Azint wrote:How often does a game win you over time, where it was rocky at the start? I bought Battlefront last year, because I was riding on Episode VII's hype, and the game was a mixed bag with more cons than pros. I dropped it after only a few weeks, and have not touched it in about a year. Because Rogue One was so good, I needed more big battles alongside my Star Wars, and picked up Battlefront again. The season pass was on sale for relatively cheap and I took the bait, and so I have been playing it a lot ever since.
I am impressed with how much they added since launch, and how they balanced several very broken weapons and abilities. Battlefront still has its flaws, be they many, but I admit I am having much more fun with it than I did Battlefield 3 or 1. It still needs to be on record that the game on launch deserved all of the backlash it got, and they sold us only half of the game.

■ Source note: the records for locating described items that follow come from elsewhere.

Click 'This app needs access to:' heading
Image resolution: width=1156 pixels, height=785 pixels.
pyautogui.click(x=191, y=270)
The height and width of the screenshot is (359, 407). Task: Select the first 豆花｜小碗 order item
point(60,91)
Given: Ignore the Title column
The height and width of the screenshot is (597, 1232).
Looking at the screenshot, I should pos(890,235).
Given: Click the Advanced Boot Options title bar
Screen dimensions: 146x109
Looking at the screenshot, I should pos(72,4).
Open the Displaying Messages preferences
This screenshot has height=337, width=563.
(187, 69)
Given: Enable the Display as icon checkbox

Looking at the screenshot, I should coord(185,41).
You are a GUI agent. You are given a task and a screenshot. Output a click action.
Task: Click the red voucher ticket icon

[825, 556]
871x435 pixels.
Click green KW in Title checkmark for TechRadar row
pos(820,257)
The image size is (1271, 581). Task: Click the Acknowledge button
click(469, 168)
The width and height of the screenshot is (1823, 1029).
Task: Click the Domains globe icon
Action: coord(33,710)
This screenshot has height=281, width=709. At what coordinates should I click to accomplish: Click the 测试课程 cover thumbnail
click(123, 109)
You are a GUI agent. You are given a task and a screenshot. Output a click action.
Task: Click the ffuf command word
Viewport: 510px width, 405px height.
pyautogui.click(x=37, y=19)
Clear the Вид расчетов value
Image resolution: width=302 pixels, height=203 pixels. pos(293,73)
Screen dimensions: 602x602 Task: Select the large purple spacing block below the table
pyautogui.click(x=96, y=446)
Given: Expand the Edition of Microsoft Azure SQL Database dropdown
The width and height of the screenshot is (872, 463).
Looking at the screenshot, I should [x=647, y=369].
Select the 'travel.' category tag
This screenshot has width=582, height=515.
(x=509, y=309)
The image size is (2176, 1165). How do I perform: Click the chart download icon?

I'd say it depends on the damage done with the first impression. I played Mass Effect 3 a lot, but I never touched the singleplayer until the expanded ending DLC came out. Even then, I didn't feel like playing through it again and only came back to do DLCs.
Funny how this whole thing revolves around most EA titles.
Sadly, most games that I play tend to go the opposite route of having really alluring content/concepts at the start, but rarely follows through with them or falls down the well of boring repetition because the developers probably didn't know how to improve on that initial concept.
I heard that Final Fantasy XII is supposed to get better after about 20 hours, which is just too much for me. I won't waddle through that much muck on the off-chance that it might get better at one point.